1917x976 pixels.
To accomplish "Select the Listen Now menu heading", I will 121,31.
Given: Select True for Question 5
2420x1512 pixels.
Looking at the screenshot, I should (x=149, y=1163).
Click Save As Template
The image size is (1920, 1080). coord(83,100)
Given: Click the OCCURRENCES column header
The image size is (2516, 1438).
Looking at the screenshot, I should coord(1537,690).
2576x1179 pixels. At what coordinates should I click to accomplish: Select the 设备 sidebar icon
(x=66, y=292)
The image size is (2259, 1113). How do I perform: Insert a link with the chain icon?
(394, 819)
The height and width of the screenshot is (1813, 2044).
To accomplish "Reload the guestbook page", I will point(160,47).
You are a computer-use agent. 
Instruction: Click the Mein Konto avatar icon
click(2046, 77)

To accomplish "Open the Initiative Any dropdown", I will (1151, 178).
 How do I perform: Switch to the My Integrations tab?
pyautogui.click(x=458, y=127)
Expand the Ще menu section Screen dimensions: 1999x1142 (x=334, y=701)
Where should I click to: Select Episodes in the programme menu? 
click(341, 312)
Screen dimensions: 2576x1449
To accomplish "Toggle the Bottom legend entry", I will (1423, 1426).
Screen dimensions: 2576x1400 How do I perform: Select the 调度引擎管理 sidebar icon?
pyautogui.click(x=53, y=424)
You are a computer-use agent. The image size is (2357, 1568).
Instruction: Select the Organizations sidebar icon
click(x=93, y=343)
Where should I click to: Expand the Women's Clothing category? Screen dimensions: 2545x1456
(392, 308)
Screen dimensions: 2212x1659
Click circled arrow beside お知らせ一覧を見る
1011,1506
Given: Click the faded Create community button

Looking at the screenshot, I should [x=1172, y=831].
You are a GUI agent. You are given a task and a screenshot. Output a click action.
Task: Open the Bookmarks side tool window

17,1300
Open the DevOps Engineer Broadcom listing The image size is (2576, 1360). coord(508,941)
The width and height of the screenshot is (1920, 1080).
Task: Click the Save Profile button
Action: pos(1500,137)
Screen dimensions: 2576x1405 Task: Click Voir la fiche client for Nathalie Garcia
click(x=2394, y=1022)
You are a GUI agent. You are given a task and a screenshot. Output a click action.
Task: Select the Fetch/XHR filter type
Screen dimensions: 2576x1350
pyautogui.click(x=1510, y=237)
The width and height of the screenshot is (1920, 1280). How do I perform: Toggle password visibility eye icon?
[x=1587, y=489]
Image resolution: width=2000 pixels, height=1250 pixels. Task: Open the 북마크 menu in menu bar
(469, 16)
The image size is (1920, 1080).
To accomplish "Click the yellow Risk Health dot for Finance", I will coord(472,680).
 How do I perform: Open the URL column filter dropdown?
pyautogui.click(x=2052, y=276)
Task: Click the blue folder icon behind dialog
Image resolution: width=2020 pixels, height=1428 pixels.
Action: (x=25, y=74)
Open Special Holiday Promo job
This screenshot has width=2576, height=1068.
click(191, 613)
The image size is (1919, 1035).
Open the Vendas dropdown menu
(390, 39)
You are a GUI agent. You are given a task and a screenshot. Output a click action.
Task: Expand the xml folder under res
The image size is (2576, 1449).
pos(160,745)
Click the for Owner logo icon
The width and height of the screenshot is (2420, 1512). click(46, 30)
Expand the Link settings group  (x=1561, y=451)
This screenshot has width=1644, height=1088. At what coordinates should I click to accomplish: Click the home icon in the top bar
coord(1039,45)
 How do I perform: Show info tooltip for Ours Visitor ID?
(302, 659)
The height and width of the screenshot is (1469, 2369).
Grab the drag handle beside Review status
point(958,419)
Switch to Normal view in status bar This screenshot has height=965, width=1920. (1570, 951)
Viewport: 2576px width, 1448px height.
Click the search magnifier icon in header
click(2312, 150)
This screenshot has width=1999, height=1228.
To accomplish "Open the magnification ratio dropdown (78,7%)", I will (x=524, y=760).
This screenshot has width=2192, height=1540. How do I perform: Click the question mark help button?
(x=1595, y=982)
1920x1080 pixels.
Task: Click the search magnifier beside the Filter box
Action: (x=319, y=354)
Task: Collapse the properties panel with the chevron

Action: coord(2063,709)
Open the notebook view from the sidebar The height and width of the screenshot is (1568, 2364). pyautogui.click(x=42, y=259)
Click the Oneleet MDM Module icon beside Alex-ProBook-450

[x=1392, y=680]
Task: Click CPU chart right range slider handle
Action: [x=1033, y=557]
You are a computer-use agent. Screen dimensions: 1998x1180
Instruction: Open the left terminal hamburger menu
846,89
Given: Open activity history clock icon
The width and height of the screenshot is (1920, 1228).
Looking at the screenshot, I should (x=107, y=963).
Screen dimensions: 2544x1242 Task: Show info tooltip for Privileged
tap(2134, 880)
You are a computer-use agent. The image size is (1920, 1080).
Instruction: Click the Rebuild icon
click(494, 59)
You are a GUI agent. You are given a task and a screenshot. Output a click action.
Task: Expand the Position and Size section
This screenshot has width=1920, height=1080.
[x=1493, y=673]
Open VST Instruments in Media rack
===
_Problem details_
The material above should be given again in full, exactly.

_Reply to the exercise_
1917x976 pixels.
To accomplish "Select the Listen Now menu heading", I will 121,31.
Given: Select True for Question 5
2420x1512 pixels.
Looking at the screenshot, I should (x=149, y=1163).
Click Save As Template
The image size is (1920, 1080). coord(83,100)
Given: Click the OCCURRENCES column header
The image size is (2516, 1438).
Looking at the screenshot, I should coord(1537,690).
2576x1179 pixels. At what coordinates should I click to accomplish: Select the 设备 sidebar icon
(x=66, y=292)
The image size is (2259, 1113). How do I perform: Insert a link with the chain icon?
(394, 819)
The height and width of the screenshot is (1813, 2044).
To accomplish "Reload the guestbook page", I will point(160,47).
You are a computer-use agent. 
Instruction: Click the Mein Konto avatar icon
click(2046, 77)

To accomplish "Open the Initiative Any dropdown", I will (1151, 178).
 How do I perform: Switch to the My Integrations tab?
pyautogui.click(x=458, y=127)
Expand the Ще menu section Screen dimensions: 1999x1142 (x=334, y=701)
Where should I click to: Select Episodes in the programme menu? 
click(341, 312)
Screen dimensions: 2576x1449
To accomplish "Toggle the Bottom legend entry", I will (1423, 1426).
Screen dimensions: 2576x1400 How do I perform: Select the 调度引擎管理 sidebar icon?
pyautogui.click(x=53, y=424)
You are a computer-use agent. The image size is (2357, 1568).
Instruction: Select the Organizations sidebar icon
click(x=93, y=343)
Where should I click to: Expand the Women's Clothing category? Screen dimensions: 2545x1456
(392, 308)
Screen dimensions: 2212x1659
Click circled arrow beside お知らせ一覧を見る
1011,1506
Given: Click the faded Create community button

Looking at the screenshot, I should [x=1172, y=831].
You are a GUI agent. You are given a task and a screenshot. Output a click action.
Task: Open the Bookmarks side tool window

17,1300
Open the DevOps Engineer Broadcom listing The image size is (2576, 1360). coord(508,941)
The width and height of the screenshot is (1920, 1080).
Task: Click the Save Profile button
Action: pos(1500,137)
Screen dimensions: 2576x1405 Task: Click Voir la fiche client for Nathalie Garcia
click(x=2394, y=1022)
You are a GUI agent. You are given a task and a screenshot. Output a click action.
Task: Select the Fetch/XHR filter type
Screen dimensions: 2576x1350
pyautogui.click(x=1510, y=237)
The width and height of the screenshot is (1920, 1280). How do I perform: Toggle password visibility eye icon?
[x=1587, y=489]
Image resolution: width=2000 pixels, height=1250 pixels. Task: Open the 북마크 menu in menu bar
(469, 16)
The image size is (1920, 1080).
To accomplish "Click the yellow Risk Health dot for Finance", I will coord(472,680).
 How do I perform: Open the URL column filter dropdown?
pyautogui.click(x=2052, y=276)
Task: Click the blue folder icon behind dialog
Image resolution: width=2020 pixels, height=1428 pixels.
Action: (x=25, y=74)
Open Special Holiday Promo job
This screenshot has width=2576, height=1068.
click(191, 613)
The image size is (1919, 1035).
Open the Vendas dropdown menu
(390, 39)
You are a GUI agent. You are given a task and a screenshot. Output a click action.
Task: Expand the xml folder under res
The image size is (2576, 1449).
pos(160,745)
Click the for Owner logo icon
The width and height of the screenshot is (2420, 1512). click(46, 30)
Expand the Link settings group  (x=1561, y=451)
This screenshot has width=1644, height=1088. At what coordinates should I click to accomplish: Click the home icon in the top bar
coord(1039,45)
 How do I perform: Show info tooltip for Ours Visitor ID?
(302, 659)
The height and width of the screenshot is (1469, 2369).
Grab the drag handle beside Review status
point(958,419)
Switch to Normal view in status bar This screenshot has height=965, width=1920. (1570, 951)
Viewport: 2576px width, 1448px height.
Click the search magnifier icon in header
click(2312, 150)
This screenshot has width=1999, height=1228.
To accomplish "Open the magnification ratio dropdown (78,7%)", I will (x=524, y=760).
This screenshot has width=2192, height=1540. How do I perform: Click the question mark help button?
(x=1595, y=982)
1920x1080 pixels.
Task: Click the search magnifier beside the Filter box
Action: (x=319, y=354)
Task: Collapse the properties panel with the chevron

Action: coord(2063,709)
Open the notebook view from the sidebar The height and width of the screenshot is (1568, 2364). pyautogui.click(x=42, y=259)
Click the Oneleet MDM Module icon beside Alex-ProBook-450

[x=1392, y=680]
Task: Click CPU chart right range slider handle
Action: [x=1033, y=557]
You are a computer-use agent. Screen dimensions: 1998x1180
Instruction: Open the left terminal hamburger menu
846,89
Given: Open activity history clock icon
The width and height of the screenshot is (1920, 1228).
Looking at the screenshot, I should (x=107, y=963).
Screen dimensions: 2544x1242 Task: Show info tooltip for Privileged
tap(2134, 880)
You are a computer-use agent. The image size is (1920, 1080).
Instruction: Click the Rebuild icon
click(494, 59)
You are a GUI agent. You are given a task and a screenshot. Output a click action.
Task: Expand the Position and Size section
This screenshot has width=1920, height=1080.
[x=1493, y=673]
Open VST Instruments in Media rack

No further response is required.